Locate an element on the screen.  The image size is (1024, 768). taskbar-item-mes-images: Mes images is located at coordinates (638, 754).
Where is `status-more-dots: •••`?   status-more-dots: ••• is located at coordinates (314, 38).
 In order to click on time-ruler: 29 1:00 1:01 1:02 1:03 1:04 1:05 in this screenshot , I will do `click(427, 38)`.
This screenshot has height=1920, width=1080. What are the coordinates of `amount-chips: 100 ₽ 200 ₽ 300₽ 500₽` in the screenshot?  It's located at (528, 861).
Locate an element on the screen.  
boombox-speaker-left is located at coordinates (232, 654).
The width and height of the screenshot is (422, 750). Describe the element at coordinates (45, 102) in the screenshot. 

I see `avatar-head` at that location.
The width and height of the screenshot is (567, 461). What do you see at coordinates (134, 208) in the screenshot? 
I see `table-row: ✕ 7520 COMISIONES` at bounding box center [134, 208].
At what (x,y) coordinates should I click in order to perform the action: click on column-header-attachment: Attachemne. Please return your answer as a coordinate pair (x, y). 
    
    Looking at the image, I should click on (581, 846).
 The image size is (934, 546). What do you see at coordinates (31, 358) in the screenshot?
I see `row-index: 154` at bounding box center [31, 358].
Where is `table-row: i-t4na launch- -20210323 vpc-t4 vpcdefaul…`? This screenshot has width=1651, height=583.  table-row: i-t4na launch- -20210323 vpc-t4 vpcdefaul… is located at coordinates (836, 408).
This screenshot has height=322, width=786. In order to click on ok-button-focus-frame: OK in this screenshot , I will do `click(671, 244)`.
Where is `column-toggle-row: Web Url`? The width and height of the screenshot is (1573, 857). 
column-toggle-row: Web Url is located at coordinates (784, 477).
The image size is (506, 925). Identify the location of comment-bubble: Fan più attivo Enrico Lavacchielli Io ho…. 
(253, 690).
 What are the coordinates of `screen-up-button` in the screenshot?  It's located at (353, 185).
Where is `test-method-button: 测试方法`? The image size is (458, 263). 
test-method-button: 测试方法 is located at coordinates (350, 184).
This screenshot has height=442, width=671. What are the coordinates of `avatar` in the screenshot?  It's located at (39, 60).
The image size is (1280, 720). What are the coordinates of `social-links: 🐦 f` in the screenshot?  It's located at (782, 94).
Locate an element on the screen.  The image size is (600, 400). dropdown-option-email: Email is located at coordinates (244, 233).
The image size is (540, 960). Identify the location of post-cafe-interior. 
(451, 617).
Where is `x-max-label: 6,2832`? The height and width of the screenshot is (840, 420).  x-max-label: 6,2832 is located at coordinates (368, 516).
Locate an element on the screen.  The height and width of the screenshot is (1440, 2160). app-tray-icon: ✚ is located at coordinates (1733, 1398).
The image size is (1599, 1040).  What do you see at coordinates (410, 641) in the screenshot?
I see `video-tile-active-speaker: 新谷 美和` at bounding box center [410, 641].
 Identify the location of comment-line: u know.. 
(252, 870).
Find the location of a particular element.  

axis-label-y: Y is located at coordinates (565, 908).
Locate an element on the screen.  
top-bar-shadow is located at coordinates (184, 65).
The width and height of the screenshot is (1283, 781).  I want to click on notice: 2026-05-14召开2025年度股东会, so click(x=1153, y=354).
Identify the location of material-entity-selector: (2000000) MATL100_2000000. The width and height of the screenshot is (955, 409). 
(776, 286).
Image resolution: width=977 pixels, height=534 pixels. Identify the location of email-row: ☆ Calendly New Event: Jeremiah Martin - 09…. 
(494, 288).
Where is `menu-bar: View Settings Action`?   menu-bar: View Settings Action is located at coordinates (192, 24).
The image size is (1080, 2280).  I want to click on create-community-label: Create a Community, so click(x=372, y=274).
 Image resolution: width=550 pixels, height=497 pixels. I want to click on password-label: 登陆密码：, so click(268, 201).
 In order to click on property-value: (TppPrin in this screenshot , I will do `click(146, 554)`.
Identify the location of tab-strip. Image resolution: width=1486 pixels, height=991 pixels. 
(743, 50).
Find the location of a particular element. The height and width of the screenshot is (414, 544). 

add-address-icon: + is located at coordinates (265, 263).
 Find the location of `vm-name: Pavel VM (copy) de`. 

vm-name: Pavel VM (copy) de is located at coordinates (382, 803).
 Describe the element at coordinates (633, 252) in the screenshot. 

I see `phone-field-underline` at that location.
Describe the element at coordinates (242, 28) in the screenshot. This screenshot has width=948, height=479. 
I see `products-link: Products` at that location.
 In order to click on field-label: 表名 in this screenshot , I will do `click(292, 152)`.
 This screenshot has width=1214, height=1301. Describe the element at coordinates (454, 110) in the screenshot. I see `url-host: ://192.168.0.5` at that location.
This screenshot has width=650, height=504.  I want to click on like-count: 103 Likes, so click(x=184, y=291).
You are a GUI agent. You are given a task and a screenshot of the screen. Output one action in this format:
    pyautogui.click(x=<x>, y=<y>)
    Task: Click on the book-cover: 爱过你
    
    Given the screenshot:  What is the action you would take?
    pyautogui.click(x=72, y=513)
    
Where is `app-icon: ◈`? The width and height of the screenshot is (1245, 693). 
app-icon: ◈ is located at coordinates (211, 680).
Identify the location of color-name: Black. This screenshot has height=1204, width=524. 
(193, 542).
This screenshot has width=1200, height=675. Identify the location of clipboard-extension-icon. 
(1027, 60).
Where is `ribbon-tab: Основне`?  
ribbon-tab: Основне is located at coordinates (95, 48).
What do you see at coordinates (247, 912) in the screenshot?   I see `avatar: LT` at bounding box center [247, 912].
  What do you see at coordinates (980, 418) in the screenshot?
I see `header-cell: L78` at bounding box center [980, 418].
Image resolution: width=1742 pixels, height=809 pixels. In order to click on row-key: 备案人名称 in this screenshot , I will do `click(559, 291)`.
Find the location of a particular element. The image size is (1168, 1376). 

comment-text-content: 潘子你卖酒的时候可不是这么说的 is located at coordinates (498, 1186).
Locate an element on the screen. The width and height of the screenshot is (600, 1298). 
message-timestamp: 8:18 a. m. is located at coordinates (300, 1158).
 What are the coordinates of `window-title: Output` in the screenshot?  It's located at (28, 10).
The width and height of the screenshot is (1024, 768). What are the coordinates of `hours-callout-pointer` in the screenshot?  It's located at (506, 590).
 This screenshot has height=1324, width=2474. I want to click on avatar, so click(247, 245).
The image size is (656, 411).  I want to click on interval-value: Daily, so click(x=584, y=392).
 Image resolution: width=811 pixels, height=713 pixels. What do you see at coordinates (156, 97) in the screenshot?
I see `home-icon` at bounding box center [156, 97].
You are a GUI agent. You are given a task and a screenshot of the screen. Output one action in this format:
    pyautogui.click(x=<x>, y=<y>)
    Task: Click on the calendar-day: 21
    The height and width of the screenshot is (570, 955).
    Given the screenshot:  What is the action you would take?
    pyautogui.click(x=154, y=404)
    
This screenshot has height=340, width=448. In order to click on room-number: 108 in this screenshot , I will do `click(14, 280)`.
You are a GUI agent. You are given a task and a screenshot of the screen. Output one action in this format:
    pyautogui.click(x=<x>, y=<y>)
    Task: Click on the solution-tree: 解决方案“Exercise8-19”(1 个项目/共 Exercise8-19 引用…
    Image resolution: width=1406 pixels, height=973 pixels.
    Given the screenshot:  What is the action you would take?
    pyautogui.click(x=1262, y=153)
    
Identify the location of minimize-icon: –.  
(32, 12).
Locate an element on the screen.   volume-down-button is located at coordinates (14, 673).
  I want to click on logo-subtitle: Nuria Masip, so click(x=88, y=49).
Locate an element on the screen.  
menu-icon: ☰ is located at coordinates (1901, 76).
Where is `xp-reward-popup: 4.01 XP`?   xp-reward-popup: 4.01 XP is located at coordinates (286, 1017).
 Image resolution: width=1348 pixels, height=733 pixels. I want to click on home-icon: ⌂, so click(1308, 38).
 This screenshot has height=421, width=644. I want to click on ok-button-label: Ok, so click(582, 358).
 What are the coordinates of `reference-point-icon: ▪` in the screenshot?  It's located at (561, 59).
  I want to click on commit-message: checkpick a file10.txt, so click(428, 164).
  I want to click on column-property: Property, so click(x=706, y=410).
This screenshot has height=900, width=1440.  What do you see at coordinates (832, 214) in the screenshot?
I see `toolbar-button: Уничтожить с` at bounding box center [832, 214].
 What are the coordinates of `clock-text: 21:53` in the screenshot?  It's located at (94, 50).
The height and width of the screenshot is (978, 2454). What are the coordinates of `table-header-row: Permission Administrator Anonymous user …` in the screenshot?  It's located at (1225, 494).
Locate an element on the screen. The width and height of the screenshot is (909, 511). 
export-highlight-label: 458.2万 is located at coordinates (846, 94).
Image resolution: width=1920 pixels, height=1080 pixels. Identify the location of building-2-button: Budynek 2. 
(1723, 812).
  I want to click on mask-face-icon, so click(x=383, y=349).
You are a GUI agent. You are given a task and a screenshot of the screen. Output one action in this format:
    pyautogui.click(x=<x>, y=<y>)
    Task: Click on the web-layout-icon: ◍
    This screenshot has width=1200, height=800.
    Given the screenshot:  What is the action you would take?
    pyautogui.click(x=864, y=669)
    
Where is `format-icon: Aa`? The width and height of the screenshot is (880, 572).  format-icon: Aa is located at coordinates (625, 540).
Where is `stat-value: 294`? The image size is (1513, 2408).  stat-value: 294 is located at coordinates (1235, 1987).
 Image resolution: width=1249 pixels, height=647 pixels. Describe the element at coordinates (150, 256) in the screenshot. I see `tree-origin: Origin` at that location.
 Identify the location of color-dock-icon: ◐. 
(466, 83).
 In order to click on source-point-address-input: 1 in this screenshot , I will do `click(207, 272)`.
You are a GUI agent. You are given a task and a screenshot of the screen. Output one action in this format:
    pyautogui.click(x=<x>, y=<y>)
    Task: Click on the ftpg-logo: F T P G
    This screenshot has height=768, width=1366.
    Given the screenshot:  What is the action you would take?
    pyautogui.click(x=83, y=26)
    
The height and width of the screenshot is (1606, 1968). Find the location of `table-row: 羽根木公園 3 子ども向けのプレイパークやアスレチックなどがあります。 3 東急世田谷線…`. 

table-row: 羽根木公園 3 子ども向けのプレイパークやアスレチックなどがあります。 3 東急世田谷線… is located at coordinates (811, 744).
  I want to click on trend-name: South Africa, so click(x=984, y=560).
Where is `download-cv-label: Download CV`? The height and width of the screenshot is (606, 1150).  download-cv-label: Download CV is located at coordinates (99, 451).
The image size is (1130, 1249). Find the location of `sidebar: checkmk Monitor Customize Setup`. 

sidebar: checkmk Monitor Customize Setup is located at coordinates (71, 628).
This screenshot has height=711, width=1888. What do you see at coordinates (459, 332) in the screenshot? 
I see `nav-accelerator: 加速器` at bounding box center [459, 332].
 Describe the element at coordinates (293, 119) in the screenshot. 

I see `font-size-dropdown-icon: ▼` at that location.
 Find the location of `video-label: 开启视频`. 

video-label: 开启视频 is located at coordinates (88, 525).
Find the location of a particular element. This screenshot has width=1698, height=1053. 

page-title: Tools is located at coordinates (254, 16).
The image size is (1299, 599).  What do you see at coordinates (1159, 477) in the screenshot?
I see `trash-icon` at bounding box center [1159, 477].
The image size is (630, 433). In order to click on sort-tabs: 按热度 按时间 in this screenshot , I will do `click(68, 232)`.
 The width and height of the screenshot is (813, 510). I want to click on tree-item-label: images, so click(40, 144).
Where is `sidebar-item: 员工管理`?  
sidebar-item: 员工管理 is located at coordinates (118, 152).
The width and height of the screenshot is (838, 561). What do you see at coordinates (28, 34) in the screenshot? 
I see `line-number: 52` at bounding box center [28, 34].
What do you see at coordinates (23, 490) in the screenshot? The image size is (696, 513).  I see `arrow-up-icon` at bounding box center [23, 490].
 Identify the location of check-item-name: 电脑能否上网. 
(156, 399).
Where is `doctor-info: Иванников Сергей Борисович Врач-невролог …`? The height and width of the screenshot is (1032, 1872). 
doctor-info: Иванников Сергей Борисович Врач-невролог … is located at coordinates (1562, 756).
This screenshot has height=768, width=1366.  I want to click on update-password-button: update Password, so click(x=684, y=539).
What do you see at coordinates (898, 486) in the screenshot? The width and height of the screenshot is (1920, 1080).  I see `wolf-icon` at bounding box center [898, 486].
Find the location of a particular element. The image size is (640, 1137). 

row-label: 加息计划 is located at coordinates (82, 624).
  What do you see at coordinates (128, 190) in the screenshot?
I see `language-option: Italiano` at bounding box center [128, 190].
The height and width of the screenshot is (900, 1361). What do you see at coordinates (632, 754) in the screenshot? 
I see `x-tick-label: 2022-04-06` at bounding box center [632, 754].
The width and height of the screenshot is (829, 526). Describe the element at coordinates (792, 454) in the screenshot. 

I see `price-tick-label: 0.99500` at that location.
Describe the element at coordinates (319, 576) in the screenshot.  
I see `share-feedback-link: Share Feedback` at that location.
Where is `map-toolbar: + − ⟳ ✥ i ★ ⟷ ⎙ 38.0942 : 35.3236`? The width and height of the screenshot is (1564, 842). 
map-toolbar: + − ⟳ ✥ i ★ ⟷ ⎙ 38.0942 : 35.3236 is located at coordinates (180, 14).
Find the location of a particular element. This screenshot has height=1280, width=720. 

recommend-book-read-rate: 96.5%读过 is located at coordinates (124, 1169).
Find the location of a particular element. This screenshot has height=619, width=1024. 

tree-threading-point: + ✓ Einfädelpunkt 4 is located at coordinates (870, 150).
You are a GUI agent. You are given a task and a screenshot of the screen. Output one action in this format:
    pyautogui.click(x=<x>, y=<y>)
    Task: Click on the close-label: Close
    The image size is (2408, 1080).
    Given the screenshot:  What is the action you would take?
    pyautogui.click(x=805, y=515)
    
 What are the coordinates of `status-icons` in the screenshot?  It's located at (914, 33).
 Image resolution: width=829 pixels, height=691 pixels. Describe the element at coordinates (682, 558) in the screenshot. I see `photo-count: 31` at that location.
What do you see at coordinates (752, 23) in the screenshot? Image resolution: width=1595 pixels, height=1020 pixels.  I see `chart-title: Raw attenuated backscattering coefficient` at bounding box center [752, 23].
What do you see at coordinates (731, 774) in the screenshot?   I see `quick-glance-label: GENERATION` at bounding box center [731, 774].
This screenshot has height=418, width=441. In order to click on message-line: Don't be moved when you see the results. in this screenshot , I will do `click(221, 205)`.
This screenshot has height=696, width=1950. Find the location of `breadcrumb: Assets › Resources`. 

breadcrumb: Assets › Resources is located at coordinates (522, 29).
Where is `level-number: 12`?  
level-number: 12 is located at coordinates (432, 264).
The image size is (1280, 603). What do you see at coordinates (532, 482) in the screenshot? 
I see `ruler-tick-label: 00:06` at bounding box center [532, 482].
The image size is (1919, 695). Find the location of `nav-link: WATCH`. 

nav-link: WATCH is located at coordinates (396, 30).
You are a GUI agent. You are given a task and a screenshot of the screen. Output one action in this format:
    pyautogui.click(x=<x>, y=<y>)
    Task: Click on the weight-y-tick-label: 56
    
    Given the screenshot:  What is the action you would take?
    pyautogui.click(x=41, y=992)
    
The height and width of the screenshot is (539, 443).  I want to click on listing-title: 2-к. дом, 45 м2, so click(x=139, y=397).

☆ ☆ ☆ ☆ ☆

TASK INSTRUCTIONS:
Rewrite the lines from the one containing "Describe the element at coordinates (319, 576)" through the one containing "tree-threading-point: + ✓", inclusive, replacing "screenshot" with "image" and changing nothing else.

TASK ANSWER:
Describe the element at coordinates (319, 576) in the image.  
I see `share-feedback-link: Share Feedback` at that location.
Where is `map-toolbar: + − ⟳ ✥ i ★ ⟷ ⎙ 38.0942 : 35.3236`? The width and height of the image is (1564, 842). 
map-toolbar: + − ⟳ ✥ i ★ ⟷ ⎙ 38.0942 : 35.3236 is located at coordinates (180, 14).
Find the location of a particular element. This image has height=1280, width=720. 

recommend-book-read-rate: 96.5%读过 is located at coordinates (124, 1169).
Find the location of a particular element. This image has height=619, width=1024. 

tree-threading-point: + ✓ Einfädelpunkt 4 is located at coordinates (870, 150).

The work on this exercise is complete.